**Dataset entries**
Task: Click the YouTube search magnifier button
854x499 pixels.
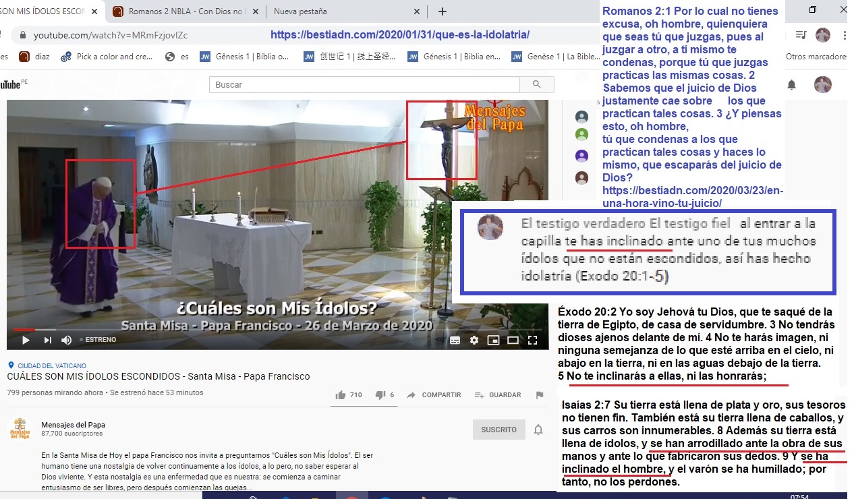Action: click(537, 84)
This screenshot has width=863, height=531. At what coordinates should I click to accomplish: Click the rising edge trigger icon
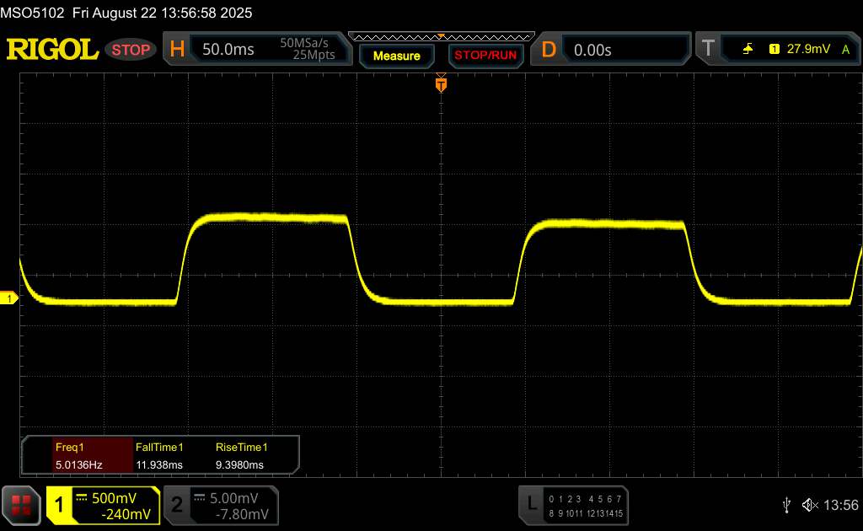tap(748, 50)
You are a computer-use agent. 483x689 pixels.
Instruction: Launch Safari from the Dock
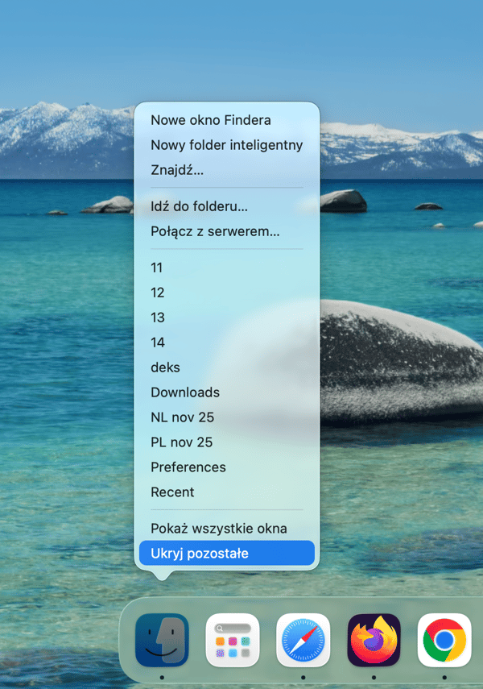[303, 640]
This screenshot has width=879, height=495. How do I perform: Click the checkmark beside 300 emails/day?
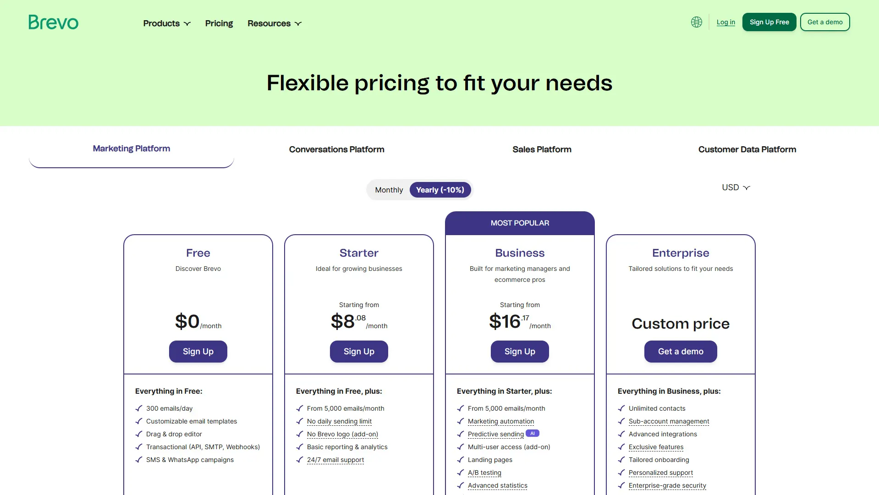139,408
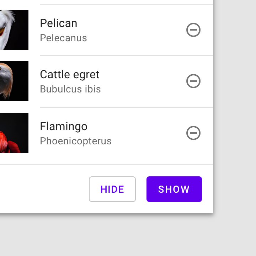Open the Pelican bird photo thumbnail
The height and width of the screenshot is (256, 256).
(14, 30)
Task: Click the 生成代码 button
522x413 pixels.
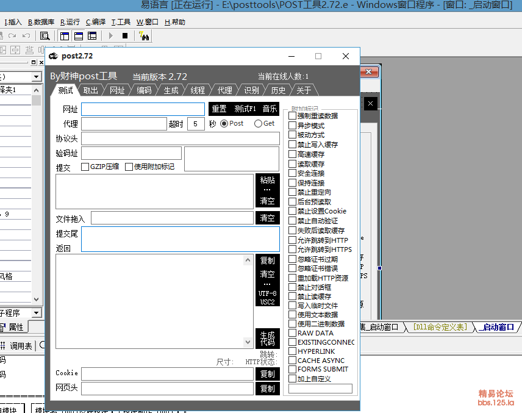Action: pyautogui.click(x=267, y=339)
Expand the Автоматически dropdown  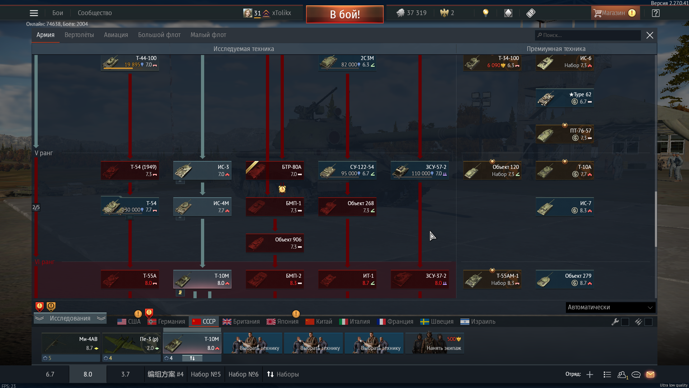click(610, 307)
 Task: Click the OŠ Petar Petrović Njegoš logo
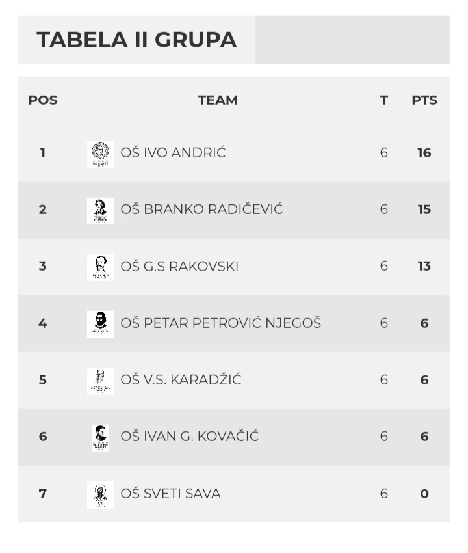pyautogui.click(x=100, y=324)
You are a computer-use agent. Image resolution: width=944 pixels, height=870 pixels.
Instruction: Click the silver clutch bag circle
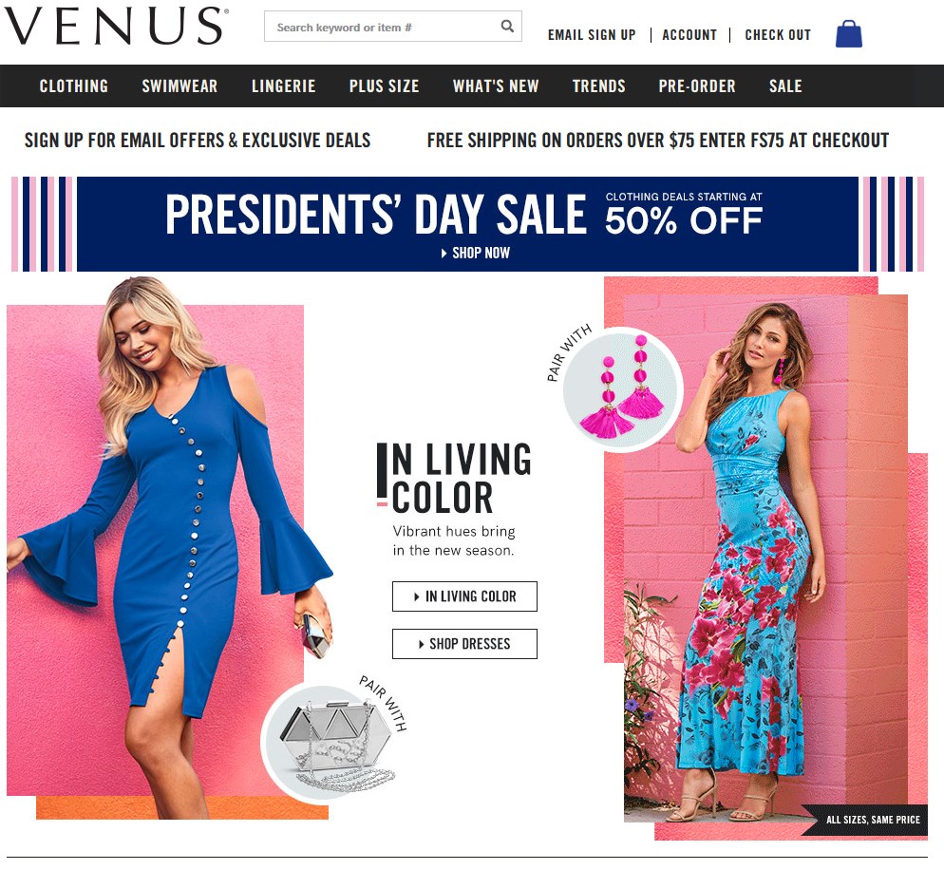pos(325,742)
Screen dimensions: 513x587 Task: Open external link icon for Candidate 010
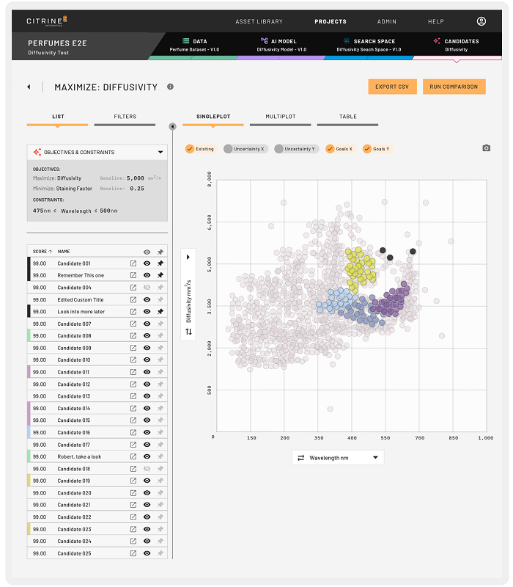click(x=133, y=360)
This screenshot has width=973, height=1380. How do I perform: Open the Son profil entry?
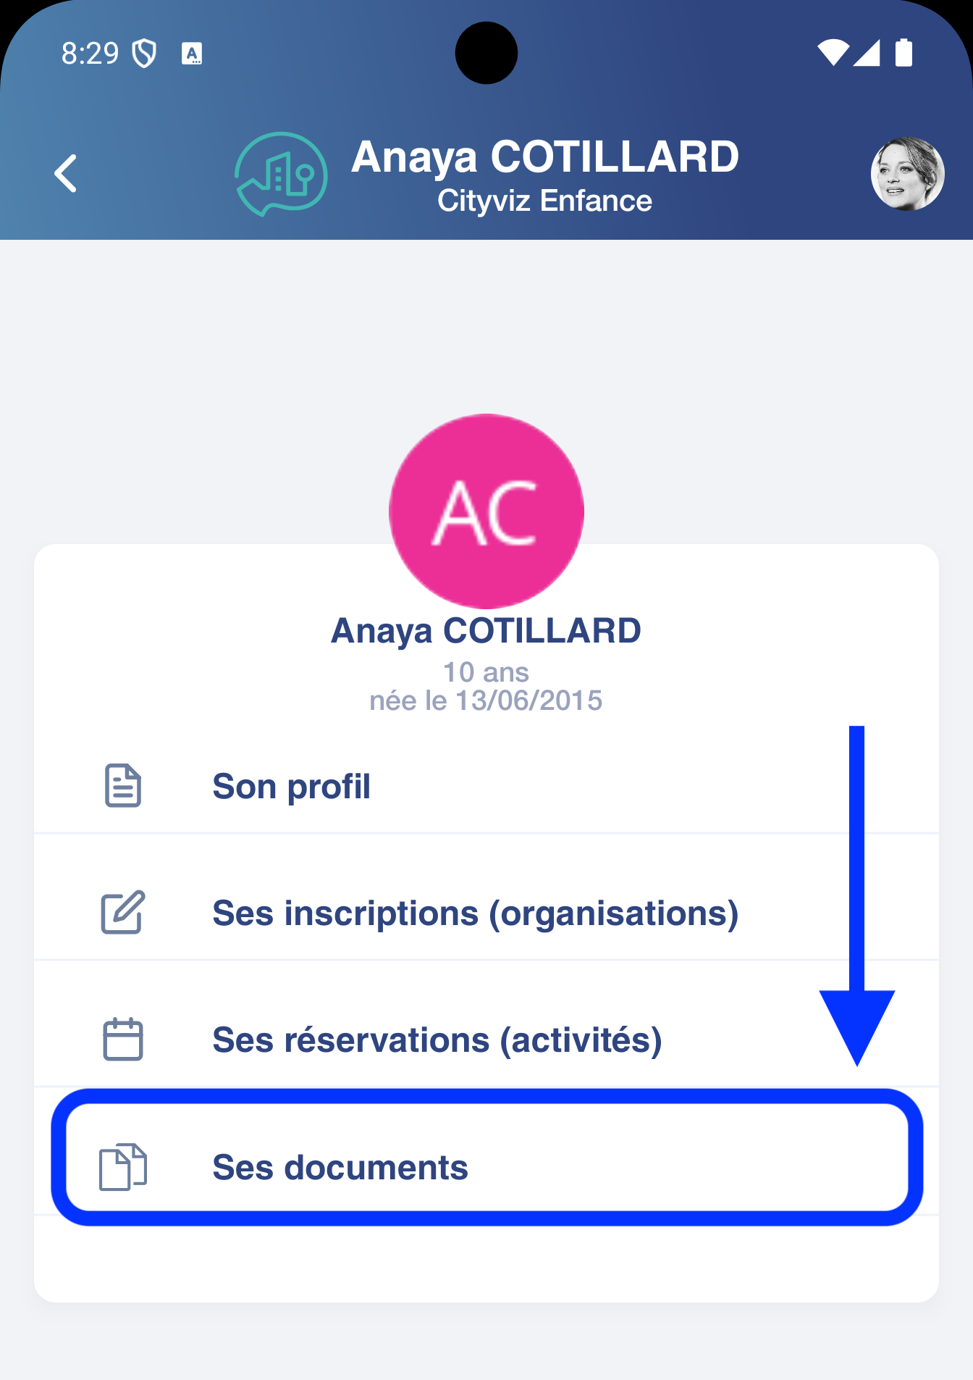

**TASK INSTRUCTIONS**
Starting at the line with "Task: Click the OŠ", write out every line exactly through the final line of the records above, both included, and skip the pictures.

**COMPLETED EXERCISE**
 Task: Click the OŠ Petar Petrović Njegoš logo
pyautogui.click(x=100, y=324)
You are a computer-use agent. Image resolution: width=944 pixels, height=870 pixels.
Instruction: Click the silver clutch bag circle
pos(325,742)
Screen dimensions: 513x587 Task: Open external link icon for Candidate 010
click(x=133, y=360)
This screenshot has width=973, height=1380. How do I perform: Open the Son profil entry?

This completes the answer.